Letters: Looking deeper at fall in abortions
The op-ed "Behind falling number of abortions" [April 10] calls for greater access to sex education and contraception to reduce abortion rates.
However, the author displays an irrational perspective. Under the guise of a so-called health rights umbrella, she ignores the significant role that abstinence programs have played.
While she supports abortion as a right, she favors its reduction. Clearly, abortion is not the best answer.
There is documented fallout from the abortion/contraception worldview that the op-ed's author, Jennie Wetter, describes -- such as an increase in promiscuity.
Last but not least, millions of innocent babies were never born, many of them female. I submit that this is not good for America.
Mary P. O'Hara, St.
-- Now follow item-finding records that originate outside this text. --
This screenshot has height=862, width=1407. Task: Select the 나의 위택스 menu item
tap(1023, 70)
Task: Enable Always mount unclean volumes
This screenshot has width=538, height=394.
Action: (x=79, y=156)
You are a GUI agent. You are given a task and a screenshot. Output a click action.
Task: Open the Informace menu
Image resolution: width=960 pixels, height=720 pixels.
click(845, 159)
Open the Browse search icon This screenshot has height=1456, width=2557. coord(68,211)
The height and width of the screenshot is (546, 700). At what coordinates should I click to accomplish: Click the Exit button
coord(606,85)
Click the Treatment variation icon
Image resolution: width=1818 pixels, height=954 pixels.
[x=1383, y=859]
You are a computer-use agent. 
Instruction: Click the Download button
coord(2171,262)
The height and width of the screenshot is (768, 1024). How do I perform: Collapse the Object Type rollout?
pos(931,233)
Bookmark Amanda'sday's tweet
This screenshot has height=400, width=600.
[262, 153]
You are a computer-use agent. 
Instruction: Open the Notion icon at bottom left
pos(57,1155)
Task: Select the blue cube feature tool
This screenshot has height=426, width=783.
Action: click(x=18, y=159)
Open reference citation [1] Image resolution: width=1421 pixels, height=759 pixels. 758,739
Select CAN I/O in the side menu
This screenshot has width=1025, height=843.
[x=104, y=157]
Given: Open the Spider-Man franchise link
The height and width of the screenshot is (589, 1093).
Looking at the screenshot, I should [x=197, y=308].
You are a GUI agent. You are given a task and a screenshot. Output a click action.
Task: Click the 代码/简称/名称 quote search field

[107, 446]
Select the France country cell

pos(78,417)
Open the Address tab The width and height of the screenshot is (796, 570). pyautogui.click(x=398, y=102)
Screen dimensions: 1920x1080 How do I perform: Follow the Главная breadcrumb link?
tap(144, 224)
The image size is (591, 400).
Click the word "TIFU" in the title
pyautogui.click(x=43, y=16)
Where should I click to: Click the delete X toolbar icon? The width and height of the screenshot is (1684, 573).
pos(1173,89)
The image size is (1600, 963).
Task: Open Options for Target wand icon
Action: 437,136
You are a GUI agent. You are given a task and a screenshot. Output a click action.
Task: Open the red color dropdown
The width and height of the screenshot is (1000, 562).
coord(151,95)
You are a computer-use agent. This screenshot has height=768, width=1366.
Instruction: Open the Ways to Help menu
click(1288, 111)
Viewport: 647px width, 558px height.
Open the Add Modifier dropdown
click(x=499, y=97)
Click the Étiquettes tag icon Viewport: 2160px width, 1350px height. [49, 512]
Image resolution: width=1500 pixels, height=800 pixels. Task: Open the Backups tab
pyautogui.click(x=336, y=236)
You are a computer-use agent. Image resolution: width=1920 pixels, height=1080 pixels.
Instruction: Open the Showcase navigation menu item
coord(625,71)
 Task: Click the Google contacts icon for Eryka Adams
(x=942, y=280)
James
As a young woman, I support Jennie Wetter's call for access to birth control and comprehensive, accurate sex education that allows people to take control of their bodies and protect against unwanted pregnancies.
The extreme number of state-level abortion restrictions that have occurred in the past three years -- 250, versus 189 over the previous 10 years, according to the Guttmacher Institute -- severely limits a woman's agency over her body and her life. Therefore, it is important, now more than ever, for New York to pass the 10-point Women's Equality Act.
The act would strengthen abortion rights and improve women's rights in regard to housing, employment, domestic violence and sex trafficking. This is the only bill that recognizes the complexity of women's lives. It would dismantle the system of interconnected oppressions. It is time to face these inequalities head-on.